Its size is 95% a single texture, so you really just need an image compressor. Unpack the .glb with glTF-Pipeline or similar, run the texture through https://squoosh.app/, and then repack it to a .glb with the same tool. Should get it down to 200-300kb pretty quickly. If you change the texture from PNG to JPG (which would also help reduce size) then you’d also have to edit the unpacked .gltf to update that file extension. There’s a VS Code extension for editing .gltf files that would help if you need to do that.
you need a server to run html, the browser doesnt allow you to make local fetch requests.
i dont understand what you mean by it doesnt build the gltf though? if you put the glb into public it will be part of the distro. alternatively you can import it, then it can be inside your “src” folder
but then you also need the draco loader present in your public folder. here’s a full example: https://codesandbox.io/s/jovial-williamson-9p4j7 if you look into public you should see the “draco-gltf” folder, and you need to tell the loader about that, too (see Bottles.js).
In this particular case Draco won’t help — the model’s size is all textures, and only 90kb of geometry, which is less than the size of the Draco decoder. So usually I’d recommend checking the source of the file’s size first — you can do that with gltf-transform inspect model.glb.

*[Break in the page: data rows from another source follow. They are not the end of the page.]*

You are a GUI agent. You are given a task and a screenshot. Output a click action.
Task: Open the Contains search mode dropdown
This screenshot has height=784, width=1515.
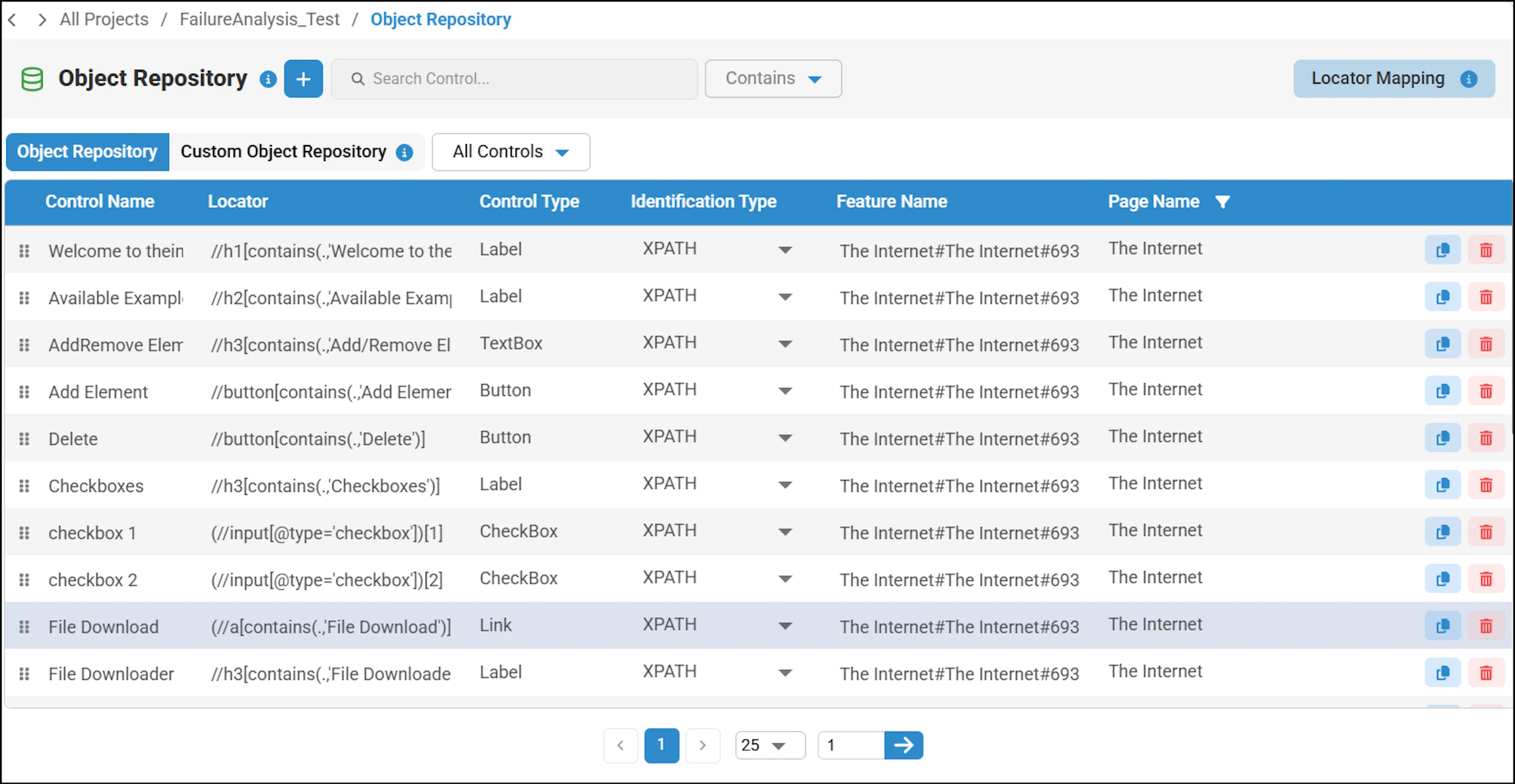[773, 79]
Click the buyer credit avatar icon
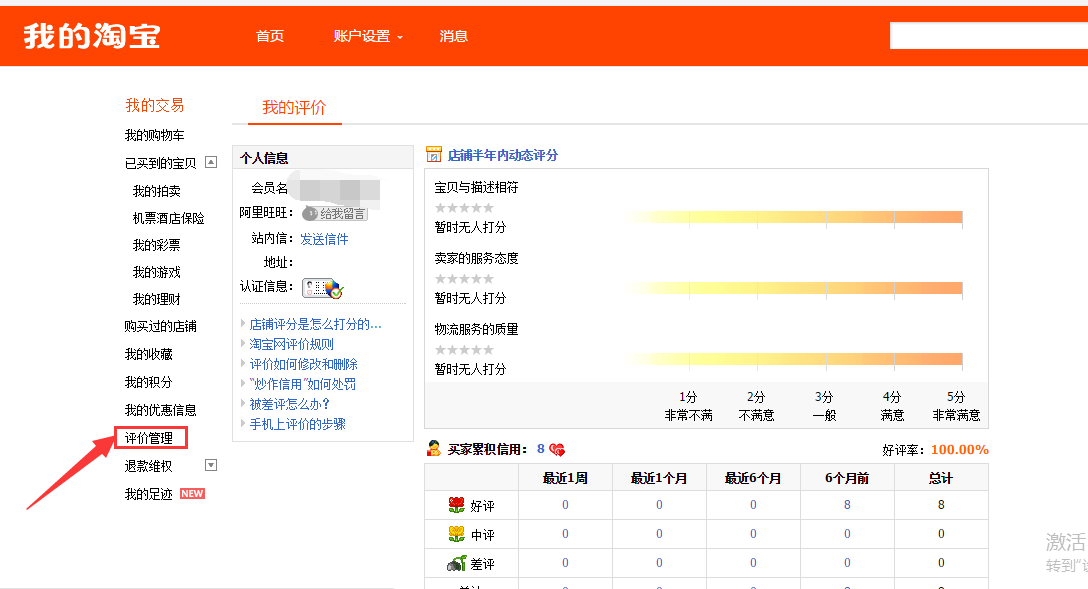This screenshot has width=1088, height=589. [434, 449]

I don’t know of any CLI tool that optimizes PNG/JPG textures within a glTF file, yet. I have some plans of doing that in glTF-Transform later this year. Otherwise gltfpack is probably the most flexible optimizer… it has a long list of options including:
It is a bit hard to optimize images from a CLI, though. Often lossless compression isn’t very effective, and lossy compression requires visual inspection and tradeoffs. I like squoosh.app/ for that.